When tat_name = size: stat_value indicates the number of indexed pages
Stat_name = n_leaf_pages: stat_value indicates the number of leaf nodes.
When stat_name = n_diff_pfxNN: stat_value indicates the number of unique values in the index field. Here, we will describe the number of unique values:
1. n_diff_pfx01 indicates the number after distinct in the first column of the index. For example, if column a of PRIMARY has only one value of 1, so index_name = 'Primary' and stat_name = 'n' _ diff_pfx01, stat_value = 1.
2. n_diff_pfx02 indicates the number after distinct in the first two columns of the index, for example, the e and f columns of i2uniq have four values, so when index_name = 'i2uniq' and stat_name = 'n' _ diff_pfx02 ', stat_value = 4.
3. For non-unique indexes, a primary key index is added after the original column, for example, index_name = 'i1' and stat_name = 'n' _ diff_pfx03 '. In the original index column c, d. the distinct result of the primary key column a, (c, d, a) is 2.
After understanding the specific meanings of stat_name and stat_value, we can help you troubleshoot why the appropriate index is not used during SQL Execution. For example, the stat_value of an index n_diff_pfxNN is much smaller than the actual value, the query optimizer considers that the index selection is poor, which may lead to incorrect indexing.

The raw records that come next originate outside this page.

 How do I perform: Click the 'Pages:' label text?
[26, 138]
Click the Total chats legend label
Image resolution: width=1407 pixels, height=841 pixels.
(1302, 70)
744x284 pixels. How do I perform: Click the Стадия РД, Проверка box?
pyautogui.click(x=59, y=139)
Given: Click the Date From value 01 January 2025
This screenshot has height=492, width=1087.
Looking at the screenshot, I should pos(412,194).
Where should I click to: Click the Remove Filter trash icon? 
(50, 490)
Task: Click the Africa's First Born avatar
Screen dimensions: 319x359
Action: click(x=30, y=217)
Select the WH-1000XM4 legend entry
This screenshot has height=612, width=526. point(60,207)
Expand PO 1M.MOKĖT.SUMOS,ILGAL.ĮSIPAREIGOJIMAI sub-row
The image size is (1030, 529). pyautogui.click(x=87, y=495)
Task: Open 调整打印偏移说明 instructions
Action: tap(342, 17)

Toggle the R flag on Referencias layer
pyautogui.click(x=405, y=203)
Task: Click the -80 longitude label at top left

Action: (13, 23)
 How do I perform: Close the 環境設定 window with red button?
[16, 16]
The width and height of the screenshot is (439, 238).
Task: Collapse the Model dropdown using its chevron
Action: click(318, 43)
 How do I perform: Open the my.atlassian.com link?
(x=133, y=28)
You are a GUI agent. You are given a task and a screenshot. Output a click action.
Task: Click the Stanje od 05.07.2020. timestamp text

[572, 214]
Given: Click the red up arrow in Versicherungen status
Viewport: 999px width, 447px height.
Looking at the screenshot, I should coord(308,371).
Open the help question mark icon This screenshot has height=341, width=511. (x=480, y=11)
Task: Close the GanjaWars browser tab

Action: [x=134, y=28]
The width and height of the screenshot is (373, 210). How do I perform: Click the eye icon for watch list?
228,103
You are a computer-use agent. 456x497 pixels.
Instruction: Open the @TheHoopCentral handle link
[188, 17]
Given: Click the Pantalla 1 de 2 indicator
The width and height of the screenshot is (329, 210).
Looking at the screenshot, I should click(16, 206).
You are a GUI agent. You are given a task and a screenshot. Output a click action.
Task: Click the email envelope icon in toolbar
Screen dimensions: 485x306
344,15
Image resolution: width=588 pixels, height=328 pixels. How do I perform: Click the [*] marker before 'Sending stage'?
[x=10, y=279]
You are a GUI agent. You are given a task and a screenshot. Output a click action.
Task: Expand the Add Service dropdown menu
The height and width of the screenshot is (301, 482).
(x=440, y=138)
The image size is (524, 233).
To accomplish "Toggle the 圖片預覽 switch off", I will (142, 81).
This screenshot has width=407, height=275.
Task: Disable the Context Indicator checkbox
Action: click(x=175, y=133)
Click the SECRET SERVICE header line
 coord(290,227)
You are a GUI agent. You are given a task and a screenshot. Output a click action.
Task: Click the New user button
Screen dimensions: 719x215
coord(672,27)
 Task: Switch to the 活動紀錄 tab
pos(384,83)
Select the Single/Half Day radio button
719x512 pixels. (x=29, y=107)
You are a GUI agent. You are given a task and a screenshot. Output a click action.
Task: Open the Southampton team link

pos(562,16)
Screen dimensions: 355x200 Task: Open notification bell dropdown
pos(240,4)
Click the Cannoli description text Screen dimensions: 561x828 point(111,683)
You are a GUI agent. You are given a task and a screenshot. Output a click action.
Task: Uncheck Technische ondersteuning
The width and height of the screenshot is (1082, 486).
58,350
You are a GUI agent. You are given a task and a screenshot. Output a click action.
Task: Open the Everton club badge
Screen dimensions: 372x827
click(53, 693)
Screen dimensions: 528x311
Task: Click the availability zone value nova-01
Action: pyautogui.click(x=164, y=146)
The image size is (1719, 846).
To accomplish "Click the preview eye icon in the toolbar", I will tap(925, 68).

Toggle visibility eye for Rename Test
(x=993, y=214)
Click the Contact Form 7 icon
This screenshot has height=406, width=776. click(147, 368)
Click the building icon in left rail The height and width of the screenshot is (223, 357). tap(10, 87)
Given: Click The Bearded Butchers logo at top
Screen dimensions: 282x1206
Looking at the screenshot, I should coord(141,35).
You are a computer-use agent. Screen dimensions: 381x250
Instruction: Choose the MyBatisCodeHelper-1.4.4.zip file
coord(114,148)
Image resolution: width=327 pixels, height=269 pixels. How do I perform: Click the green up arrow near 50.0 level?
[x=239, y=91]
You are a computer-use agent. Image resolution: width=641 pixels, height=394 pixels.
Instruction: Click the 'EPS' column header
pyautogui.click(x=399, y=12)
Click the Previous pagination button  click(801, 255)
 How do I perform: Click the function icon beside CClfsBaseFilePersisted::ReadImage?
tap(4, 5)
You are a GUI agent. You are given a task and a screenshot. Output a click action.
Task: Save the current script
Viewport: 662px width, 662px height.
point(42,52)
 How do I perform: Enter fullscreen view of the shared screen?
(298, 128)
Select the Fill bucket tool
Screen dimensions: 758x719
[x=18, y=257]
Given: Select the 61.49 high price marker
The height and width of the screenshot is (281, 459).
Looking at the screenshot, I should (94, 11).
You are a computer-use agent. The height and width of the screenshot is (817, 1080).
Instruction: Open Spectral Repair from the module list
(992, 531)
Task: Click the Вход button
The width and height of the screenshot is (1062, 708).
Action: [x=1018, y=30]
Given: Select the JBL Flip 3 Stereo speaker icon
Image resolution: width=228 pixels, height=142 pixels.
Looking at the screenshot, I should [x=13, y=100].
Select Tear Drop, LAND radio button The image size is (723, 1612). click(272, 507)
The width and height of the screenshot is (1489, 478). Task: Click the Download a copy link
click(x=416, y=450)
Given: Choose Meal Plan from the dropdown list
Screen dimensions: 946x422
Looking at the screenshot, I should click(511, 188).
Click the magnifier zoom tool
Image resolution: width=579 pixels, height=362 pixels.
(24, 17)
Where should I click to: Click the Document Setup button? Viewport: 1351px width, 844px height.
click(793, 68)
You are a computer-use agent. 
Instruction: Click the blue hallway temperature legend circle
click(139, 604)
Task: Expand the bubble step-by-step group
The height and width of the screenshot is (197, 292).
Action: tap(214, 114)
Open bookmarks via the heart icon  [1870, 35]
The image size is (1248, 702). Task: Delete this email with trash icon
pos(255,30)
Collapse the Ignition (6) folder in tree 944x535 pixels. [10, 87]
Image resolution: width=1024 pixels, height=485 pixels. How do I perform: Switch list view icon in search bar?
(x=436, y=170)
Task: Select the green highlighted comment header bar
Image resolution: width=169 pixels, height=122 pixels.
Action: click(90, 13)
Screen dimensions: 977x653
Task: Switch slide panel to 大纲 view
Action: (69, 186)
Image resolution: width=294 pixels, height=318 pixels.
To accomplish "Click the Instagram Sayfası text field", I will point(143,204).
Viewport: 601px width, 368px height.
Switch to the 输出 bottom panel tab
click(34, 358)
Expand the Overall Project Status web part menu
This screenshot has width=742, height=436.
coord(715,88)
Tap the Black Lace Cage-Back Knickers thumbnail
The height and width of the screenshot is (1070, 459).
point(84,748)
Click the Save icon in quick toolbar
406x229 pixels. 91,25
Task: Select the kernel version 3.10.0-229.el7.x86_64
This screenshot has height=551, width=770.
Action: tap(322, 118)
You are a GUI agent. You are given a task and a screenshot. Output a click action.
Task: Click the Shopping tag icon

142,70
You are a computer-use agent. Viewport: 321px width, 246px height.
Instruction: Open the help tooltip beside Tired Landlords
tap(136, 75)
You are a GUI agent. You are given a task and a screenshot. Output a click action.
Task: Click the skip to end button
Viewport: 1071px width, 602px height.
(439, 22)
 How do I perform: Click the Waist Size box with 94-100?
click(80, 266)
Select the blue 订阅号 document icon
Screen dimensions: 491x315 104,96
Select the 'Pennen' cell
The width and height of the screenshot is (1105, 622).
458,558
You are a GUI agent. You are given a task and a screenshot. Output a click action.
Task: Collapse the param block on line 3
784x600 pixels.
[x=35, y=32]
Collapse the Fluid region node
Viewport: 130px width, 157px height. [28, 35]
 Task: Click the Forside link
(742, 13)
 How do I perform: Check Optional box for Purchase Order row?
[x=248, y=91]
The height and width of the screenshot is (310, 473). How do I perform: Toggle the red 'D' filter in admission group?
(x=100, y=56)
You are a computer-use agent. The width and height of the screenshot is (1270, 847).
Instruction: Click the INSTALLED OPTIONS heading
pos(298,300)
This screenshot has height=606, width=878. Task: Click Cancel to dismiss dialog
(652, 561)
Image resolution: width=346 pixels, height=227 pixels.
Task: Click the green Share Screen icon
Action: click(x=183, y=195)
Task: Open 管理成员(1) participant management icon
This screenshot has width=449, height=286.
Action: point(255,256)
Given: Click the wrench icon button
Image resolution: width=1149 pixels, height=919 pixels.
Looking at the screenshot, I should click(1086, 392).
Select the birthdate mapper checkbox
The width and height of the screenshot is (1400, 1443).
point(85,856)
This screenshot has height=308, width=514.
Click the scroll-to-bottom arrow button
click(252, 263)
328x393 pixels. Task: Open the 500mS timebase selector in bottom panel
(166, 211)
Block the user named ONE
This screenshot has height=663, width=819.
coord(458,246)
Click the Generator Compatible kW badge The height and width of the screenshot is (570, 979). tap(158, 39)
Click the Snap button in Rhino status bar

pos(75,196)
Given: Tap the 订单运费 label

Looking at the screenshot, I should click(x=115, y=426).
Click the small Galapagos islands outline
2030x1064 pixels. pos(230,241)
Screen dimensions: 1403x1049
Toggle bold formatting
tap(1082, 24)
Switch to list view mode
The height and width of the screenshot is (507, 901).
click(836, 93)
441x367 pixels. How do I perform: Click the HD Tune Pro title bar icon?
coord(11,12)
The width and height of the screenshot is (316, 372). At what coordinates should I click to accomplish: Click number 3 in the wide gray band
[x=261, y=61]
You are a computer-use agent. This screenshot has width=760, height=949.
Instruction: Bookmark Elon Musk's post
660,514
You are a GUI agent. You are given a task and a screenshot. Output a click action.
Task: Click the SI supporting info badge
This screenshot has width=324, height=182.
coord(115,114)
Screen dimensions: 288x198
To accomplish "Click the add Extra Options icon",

3. Inaccurate statistics Processing
We checked the execution plan and found that the correct index was not used. If the statistics difference in innodb_index_stats is large, we can handle it in the following ways:
1. manually update the statistics. Note that the read lock will be applied during execution:
ANALYZETABLE TABLE_NAME;
2. If the updated statistical information is still inaccurate, you can add a data page for table sampling. You can modify the following two methods:
A) The global variable INNODB_STATS_PERSISTENT_SAMPLE_PAGES. The default value is 20;
B) a single table can specify the sampling of this table:
Alter table TABLE_NAME STATS_SAMPLE_PAGES = 40;
According to the test, the maximum value of STATS_SAMPLE_PAGES is 65535. If the value exceeds the maximum value, an error is returned.
Currently, MySQL does not provide the histogram function. In some cases (such as uneven data distribution), updating statistics may not necessarily obtain an accurate execution plan. You can only specify indexes using the index hint method. The histogram function will be added in the new version 8.0. Let's look forward to more and more powerful MySQL functions!